The approach I have gone for is similar to how I did my Weird Reich army - look at it as a normal fantasy army depicted with historical (or semi-historical) troops, rather than considering the historical troops and trying to fit them to the game's classifications. The North has numbers and gadgetry on its side, whilst The South relies on heroism and individual personalities.

Never one to just go for 'theoretical' lists, and with the aid of some sabot bases and my 6mm 'Fire and Fury' armies, I gave it a go (on the 150th anniversary of the start of the actual war, no less)

There are some pictures here.

The result was a great HOTT game, but totally unlike an ACW battle, which is only to be expected when you use a set of rules not suited for such a conflict.

On one flank, the Confederate Warband failed to charge the Union Artillery, hampered by accurate shooting and the presence of the Union observation balloon Flyer. However on the other flank the Confederate Knights saw off the Union Riders and, with the aid of their Hero (Stonewall Jackson, naturally) took out the repeater-armed Union Shooters. The observation balloon managed to destroy the Confederate Artillery, but was seen off by General Lee himself, to win the

The actual matchup isn't bad - the Union has plenty of firepower, and the balloon is an annoying diversion if used properly, plus their Spears make for a solid battle-line, even in the face of Knights and Warband. The Confederates need to use the Hero and Magician creatively to make openings for the deadly, but fragile, Knights and Warband.


  1. I have to say, I would never have considered HoTT for ACW - but it looks like a hoot! Not one for the purists I suspect.

    1. As I said in the post, they are more fantasy armies based on the ACW rather than an attempt to do the ACW using HOTT. I'm not a big fan of the concept of using HOTT as a generic historical rules set.
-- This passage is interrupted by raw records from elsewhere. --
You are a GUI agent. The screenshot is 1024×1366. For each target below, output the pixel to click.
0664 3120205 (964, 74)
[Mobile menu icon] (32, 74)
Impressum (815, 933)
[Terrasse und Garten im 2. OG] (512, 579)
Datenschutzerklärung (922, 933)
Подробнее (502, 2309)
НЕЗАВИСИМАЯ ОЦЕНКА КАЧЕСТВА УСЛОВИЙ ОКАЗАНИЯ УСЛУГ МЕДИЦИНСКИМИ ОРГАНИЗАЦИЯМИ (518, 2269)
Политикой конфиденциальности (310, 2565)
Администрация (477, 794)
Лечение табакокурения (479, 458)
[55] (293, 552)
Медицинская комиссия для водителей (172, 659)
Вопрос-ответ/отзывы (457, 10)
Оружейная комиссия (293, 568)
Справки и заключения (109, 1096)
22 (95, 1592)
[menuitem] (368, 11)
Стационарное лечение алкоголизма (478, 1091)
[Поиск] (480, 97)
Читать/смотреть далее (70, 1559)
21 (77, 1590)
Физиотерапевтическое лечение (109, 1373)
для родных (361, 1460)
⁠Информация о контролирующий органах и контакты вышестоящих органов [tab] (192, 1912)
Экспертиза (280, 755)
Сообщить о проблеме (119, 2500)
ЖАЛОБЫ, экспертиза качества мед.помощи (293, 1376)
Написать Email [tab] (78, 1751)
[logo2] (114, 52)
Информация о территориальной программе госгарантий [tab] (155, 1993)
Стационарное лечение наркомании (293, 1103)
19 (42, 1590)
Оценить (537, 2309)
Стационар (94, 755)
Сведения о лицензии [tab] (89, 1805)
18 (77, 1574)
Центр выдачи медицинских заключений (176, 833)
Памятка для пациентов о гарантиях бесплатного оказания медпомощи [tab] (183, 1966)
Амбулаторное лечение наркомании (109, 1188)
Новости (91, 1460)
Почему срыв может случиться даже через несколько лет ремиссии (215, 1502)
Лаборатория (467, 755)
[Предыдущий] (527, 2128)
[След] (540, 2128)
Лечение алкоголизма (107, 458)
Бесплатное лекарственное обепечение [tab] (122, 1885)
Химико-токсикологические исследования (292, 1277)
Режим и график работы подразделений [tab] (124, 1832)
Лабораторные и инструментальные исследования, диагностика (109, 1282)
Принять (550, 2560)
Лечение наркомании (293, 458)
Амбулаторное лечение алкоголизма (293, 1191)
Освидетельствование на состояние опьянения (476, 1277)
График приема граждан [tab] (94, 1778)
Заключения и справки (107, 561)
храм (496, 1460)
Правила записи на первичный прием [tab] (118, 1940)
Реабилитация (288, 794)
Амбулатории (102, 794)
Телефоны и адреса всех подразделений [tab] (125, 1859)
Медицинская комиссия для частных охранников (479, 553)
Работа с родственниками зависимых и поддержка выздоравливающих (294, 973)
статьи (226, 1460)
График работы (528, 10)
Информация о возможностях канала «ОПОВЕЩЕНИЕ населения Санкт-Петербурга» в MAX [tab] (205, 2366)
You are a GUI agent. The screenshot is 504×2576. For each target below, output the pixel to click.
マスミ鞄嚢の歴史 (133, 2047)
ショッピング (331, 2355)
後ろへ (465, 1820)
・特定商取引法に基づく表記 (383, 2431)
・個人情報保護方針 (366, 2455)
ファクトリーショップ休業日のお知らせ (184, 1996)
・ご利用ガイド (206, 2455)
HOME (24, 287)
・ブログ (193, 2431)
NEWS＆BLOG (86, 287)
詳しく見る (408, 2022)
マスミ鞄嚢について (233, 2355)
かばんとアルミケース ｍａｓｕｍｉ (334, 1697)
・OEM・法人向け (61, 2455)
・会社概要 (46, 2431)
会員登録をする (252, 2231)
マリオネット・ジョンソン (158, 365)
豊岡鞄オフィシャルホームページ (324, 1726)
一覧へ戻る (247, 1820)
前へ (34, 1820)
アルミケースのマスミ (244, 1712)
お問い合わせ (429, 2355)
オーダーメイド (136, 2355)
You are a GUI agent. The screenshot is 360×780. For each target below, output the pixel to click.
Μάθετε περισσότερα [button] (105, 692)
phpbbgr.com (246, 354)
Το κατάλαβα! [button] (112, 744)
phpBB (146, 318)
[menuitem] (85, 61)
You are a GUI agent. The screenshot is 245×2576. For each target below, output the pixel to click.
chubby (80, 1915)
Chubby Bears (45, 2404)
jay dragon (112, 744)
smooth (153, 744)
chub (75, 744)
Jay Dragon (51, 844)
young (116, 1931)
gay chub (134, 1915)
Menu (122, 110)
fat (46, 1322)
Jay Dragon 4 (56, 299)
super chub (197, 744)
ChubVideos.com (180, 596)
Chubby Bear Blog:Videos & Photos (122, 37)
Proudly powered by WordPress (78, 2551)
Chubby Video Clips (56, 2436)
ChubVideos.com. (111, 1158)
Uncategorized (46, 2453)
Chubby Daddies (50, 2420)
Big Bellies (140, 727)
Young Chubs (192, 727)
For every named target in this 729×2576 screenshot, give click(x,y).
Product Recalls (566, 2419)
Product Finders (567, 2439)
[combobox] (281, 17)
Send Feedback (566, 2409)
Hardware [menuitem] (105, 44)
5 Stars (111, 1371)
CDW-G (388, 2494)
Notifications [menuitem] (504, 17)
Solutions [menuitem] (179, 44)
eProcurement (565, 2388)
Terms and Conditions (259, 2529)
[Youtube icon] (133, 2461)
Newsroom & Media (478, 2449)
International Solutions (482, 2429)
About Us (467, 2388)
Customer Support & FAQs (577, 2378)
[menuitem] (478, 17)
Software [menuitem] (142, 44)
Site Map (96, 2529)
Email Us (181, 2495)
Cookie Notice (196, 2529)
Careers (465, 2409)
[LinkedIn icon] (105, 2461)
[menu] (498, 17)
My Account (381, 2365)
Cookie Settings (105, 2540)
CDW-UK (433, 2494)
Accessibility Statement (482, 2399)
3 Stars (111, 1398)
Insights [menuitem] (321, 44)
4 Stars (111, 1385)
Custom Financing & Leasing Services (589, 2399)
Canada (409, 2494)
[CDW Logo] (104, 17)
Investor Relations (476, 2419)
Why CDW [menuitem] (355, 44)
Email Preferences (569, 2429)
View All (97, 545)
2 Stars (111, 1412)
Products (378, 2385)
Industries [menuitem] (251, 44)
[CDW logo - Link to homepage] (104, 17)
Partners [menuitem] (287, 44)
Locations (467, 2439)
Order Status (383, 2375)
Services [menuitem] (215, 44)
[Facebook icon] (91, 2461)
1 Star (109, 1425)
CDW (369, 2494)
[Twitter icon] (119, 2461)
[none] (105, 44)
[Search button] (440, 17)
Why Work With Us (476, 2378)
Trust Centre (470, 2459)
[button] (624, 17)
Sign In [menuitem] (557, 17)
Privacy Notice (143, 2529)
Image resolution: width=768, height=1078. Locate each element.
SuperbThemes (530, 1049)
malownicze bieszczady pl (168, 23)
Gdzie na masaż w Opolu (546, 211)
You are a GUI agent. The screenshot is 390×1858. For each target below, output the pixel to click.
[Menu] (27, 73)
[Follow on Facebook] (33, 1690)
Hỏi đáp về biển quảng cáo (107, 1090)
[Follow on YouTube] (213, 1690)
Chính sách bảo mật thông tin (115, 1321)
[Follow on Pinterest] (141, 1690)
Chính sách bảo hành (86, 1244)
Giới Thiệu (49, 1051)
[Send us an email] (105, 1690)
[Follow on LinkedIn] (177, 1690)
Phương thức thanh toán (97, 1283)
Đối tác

  2. As further inspiration may I recommend the works of Cherie Priest. She writes steampunk novels the first of which, Boneshaker, is set in Seattle in 1870-something. The ACW is still going on and after an earthquake, Seattle has been walled up to prevent the zombies from escaping. Dreadnaught, the second book has armoured trains, zombies, airships and steam powered walkers.

  3. I did a Hordes Out West (HOW) game using HotT for the American Indian Wars. In the game Lincoln (Magician) faced an Indian God Windingo. All in all it was a very fun game and I will consider painting and collecting the figures to make it part of my permanent collection.
    The Penny Whistle blog shows pictures and an action report.